Woman sentenced to life imprisonment following murder re-trial

Woman sentenced to life imprisonment following murder re-trial

A woman has today been sentenced after being found guilty a second time of the murder of her partner who was killed in 2016.

Emma Magson was found guilty of the murder of James Knight in November 2016 and sentenced to life imprisonment ordering her to serve a minimum of 17 years.

Following an appeal against her conviction at the Court of Appeal in December 2019, a retrial was ordered which concluded at Birmingham Crown Court on Friday 5 March after eight weeks.

The jury in the second trial found Magson guilty of murder and she was sentenced today (Monday 29 March) to the same sentence – life imprisonment and to serve a minimum of 17 years.

During the early hours of Sunday 27 March 2016, 27-year-old Magson stabbed James in the chest following an argument at her home in Sylvan Street, Leicester.

Magson phoned for an ambulance, telling the call taker that James had returned home from a night out and ‘collapsed on her’. She failed to mention he had suffered a stab wound.

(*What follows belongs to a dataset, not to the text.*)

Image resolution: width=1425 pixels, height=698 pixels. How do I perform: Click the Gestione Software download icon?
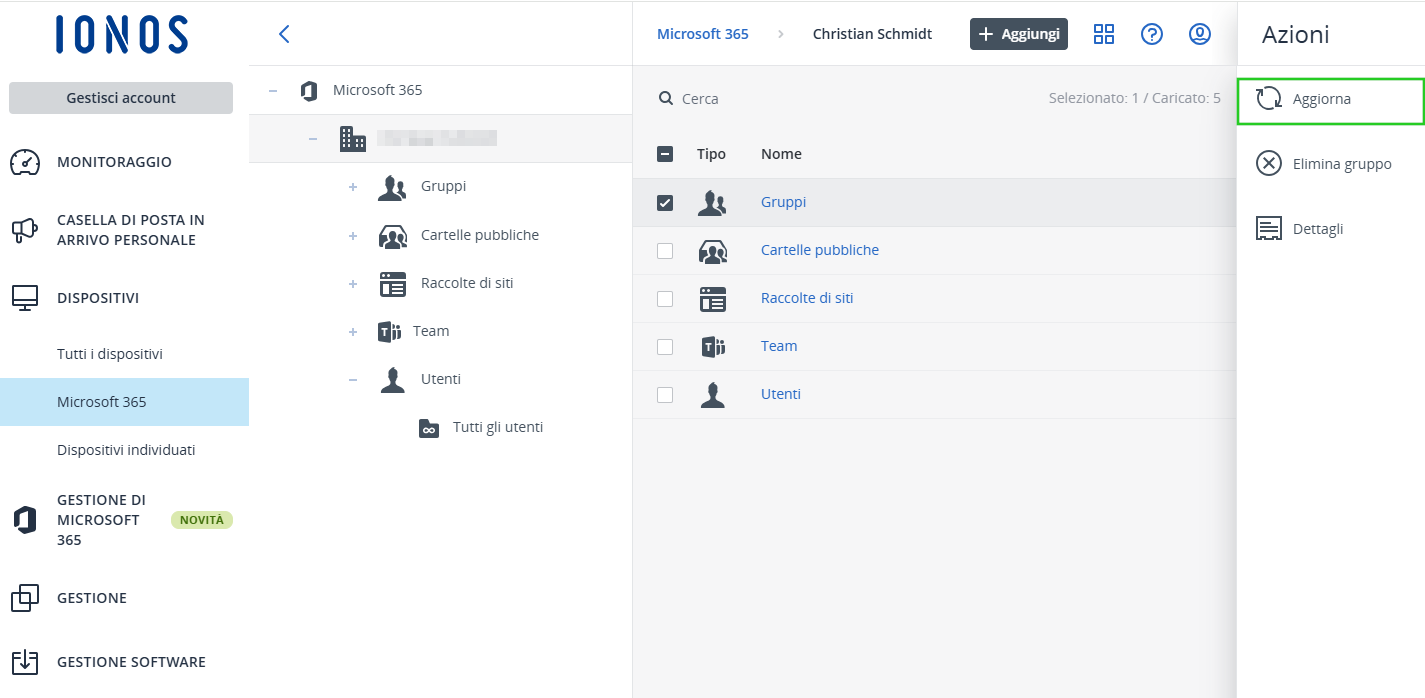(25, 662)
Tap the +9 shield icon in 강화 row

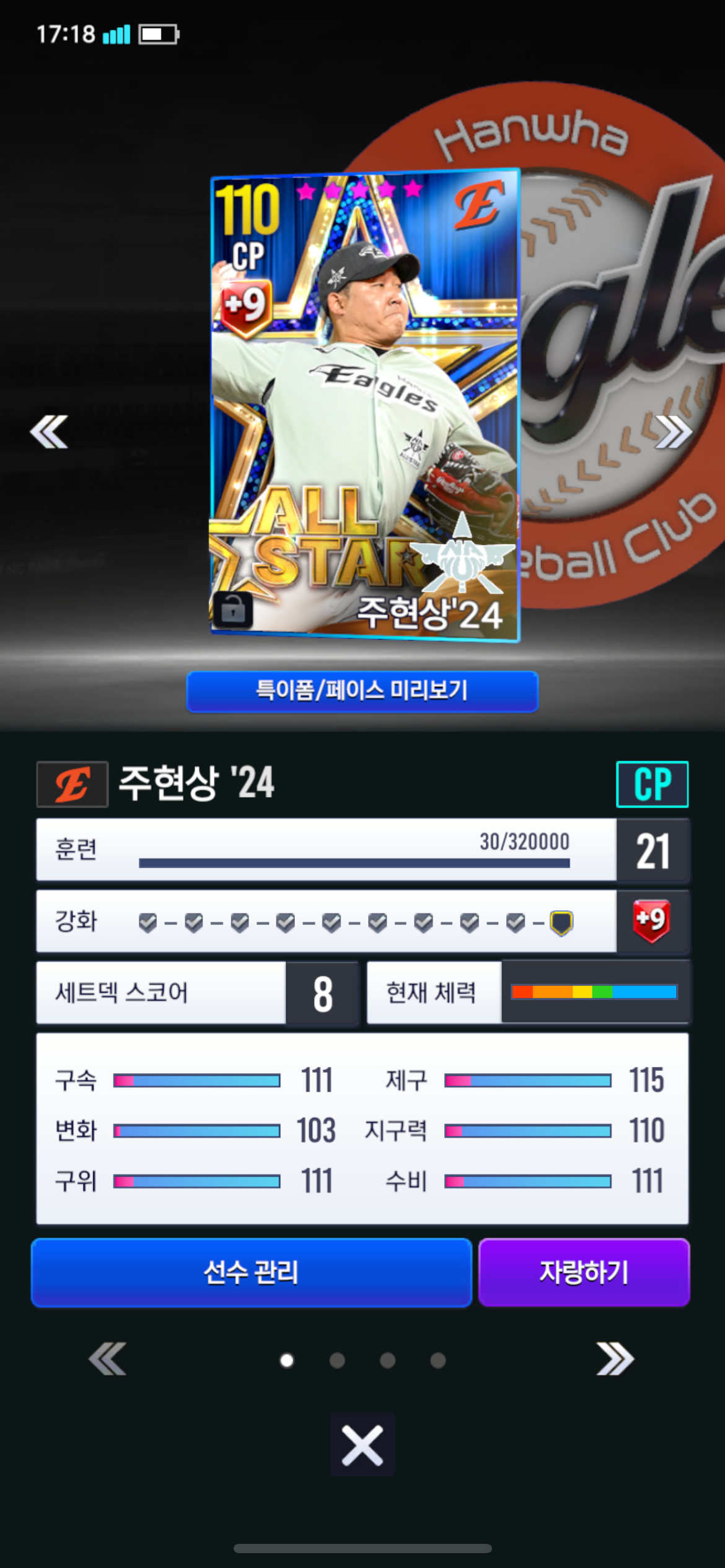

However she later divulged to witnesses she had caused his injuries and was arrested by officers. A post mortem examination revealed James, who was 26, died from a single stab wound to the chest.

Detective Inspector Kenny Henry, from the East Midlands Special Operations Unit, said: “It has been very disappointing to have to be back in court four years on to see the case be heard before a jury once more. The evidence against Magson continued to be overwhelming and the fact she has been convicted a second time just confirms that.

“Understandably James’ family found it incredibly difficult to sit through the first trial and hear her lies and deceit and how Magson effectively sat back and watched James die. It has been horrendous for this to be spoken about in court again.

“They have done their best to come to terms with his death but to hear yet again that Magson insisted that James had just collapsed because he was under the influence of drugs and alcohol has been distressing for them. They have been reminded with the fact that it was only some time later that she called an ambulance, and even then, she failed to disclose to the call taker that he had sustained a stab wound, a stab wound which she later admitting causing.

“They continue to struggle with the possibility had Magson called an ambulance sooner and told of them of his injury, he could have lived and they wouldn’t be mourning for James, a much loved son and brother.”

DI Henry added: “Knife crime can have a devastating effect on families which is why it continues to remain an ongoing priority for the force. Our #LivesNotKnives campaign has been running for a number of years and continues to be committed to reducing knife crime offences.

“Domestic abuse also remains a priority for us and as such we remain dedicated to investigating all received reports. We continue to work hard to raise awareness of domestic abuse, including working with partner agencies, to provide support and advice so victims feel able to reach out for help.”